Tianchi NLP Competition-News Text Classification (1)-Comprehension of Competition Questions


Series of articles
Tianchi NLP competition-news text classification (1)-question understanding


1. Comprehension of competition questions

1.1 Learning objectives

Through the first stage of nlp learning, the previous series of links https://blog.csdn.net/bosszhao20190517/article/details/106911793 , mastered the basic methods and principles of nlp, this time I followed Datawhale to participate in the Tianchi competition—— Zero-based introductory NLP competition-news text classification, registration link https://tianchi.aliyun.com/competition/entrance/531810/introduction?spm=5176.12281949.1003.1.493e24487BQPMy , walk into the world of natural language processing and learn in the competition And improve yourself.

1.2 Question data

The contest questions use news data as the contest question data, and the data set is visible and downloadable after registration. The contest question data is news text and is anonymized according to the character level. Integrate and divide 14 candidate classification categories: finance, lottery, real estate, stocks, home furnishing, education, technology, society, fashion, current affairs, sports, constellation, games, entertainment text data.
The question data consists of the following parts: 20w samples in the training set, 5w samples in the test set A, and 5w samples in the test set B. In order to prevent players from manually labeling the test set, we anonymized the text of the game data according to the character level.

1.3 Data label

The processed training data of the competition questions are as follows:

label text
6 57 44 66 56 2 3 3 37 5 41 9 57 44 47 45 33 13 63 58 31 17 47 0 1 1 69 26 60 62 15 21 12 49 18 38 20 50 23 57 44 45 33 25 28 47 22 52 35 30 14 24 69 54 7 48 19 11 51 16 43 26 34 53 27 64 8 4 42 36 46 65 69 29 39 15 37 57 44 45 33 69 54 7 25 40 35 30 66 56 47 55 69 61 10 60 42 36 46 65 37 5 41 32 67 6 59 47 0 1 1 68

The corresponding relationship of the labels in the data set is as follows: {'Technology': 0,'Stocks': 1,'Sports': 2,'Entertainment': 3,'Current Affairs': 4,'Society': 5,'Education' : 6,'Finance': 7,'Home Furnishing': 8,'Game': 9,'Property': 10,'Fashion': 11,'Lottery': 12,'Constellation': 13}

The source of the contest question data is news on the Internet, which is collected and processed anonymously. Therefore, the contestants can perform data analysis on their own, and can give full play to their strengths to complete various feature projects, without restricting the use of any external data and models.
The data column is divided by \t, and the code for reading the data in Pandas is as follows

train_df = pd.read_csv('../input/train_set.csv', sep='\t')

1.4 Evaluation Criteria

The evaluation standard is the average value of the category f1_score. The results submitted by the players are compared with the categories of the actual test set. The larger the result, the better.

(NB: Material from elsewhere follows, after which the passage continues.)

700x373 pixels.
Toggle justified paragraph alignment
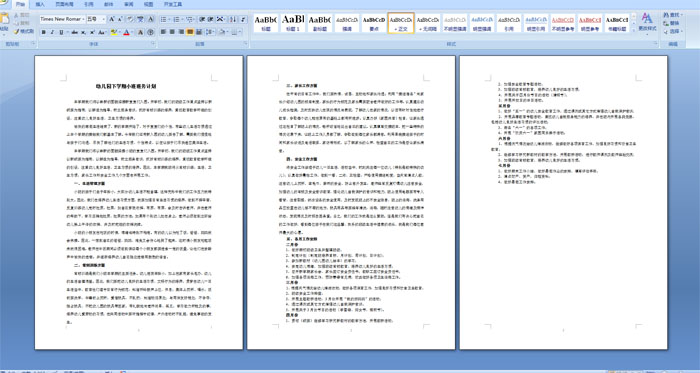coord(190,32)
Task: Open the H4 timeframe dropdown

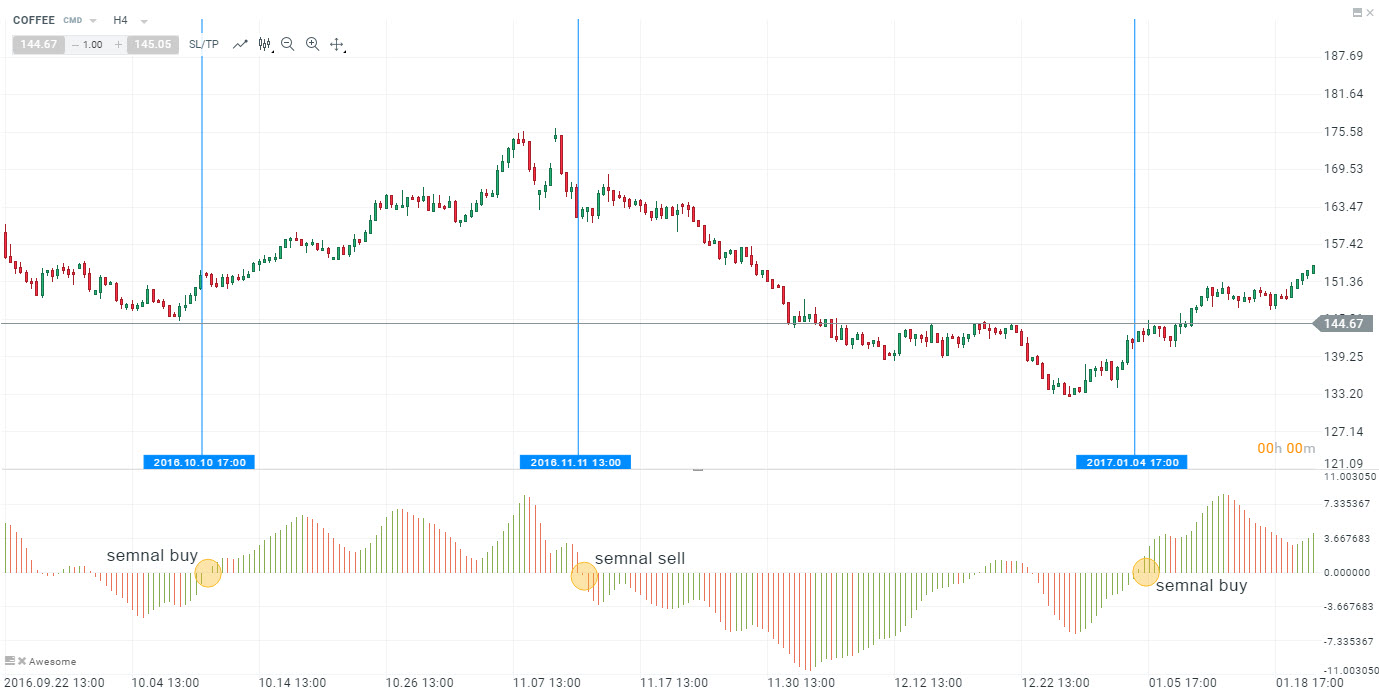Action: 141,19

Calculation formula: F 1 = 2 ∗ (precision ∗ recall) (precision + recall) Calculation formula: F1=2*\frac{(precision∗recall)}{(precision+recall)} Count calculation public formula : F. . 1=2(precision+recall)(precisionrecall)

The f1_score calculation can be done through sklearn:

from sklearn.metrics import f1_score
y_true = [0, 1, 2, 0, 1, 2]
y_pred = [0, 2, 1, 0, 0, 1]
f1_score(y_true, y_pred, average='macro')

1.5 Read data

Use the Pandas library to complete the data reading operation and analyze the contest data.

1.6 Thinking analysis

Analysis of the idea of ​​the question: The essence of the question is a text classification problem, which needs to be classified according to the characters of each sentence. However, the data given in the question is anonymized, and operations such as Chinese word segmentation cannot be used directly. This is the difficulty of the question.

Therefore, the difficulty of this competition is the need to model anonymous characters to complete the process of text classification. Since text data is a typical unstructured data, it may involve two parts: feature extraction and classification model.

  • Idea 1: TF-IDF + machine learning classifier

Directly use TF-IDF to extract features from the text, and use the classifier to classify. In the choice of classifier, you can use SVM, LR, or XGBoost.

  • Idea 2: FastText

FastText is an entry-level word vector. Using the FastText tool provided by Facebook, you can quickly build a classifier.

  • Idea 3: WordVec + deep learning classifier

WordVec is an advanced word vector, and the classification is completed by constructing a deep learning classification. The network structure of deep learning classification can choose TextCNN, TextRNN or BiLSTM.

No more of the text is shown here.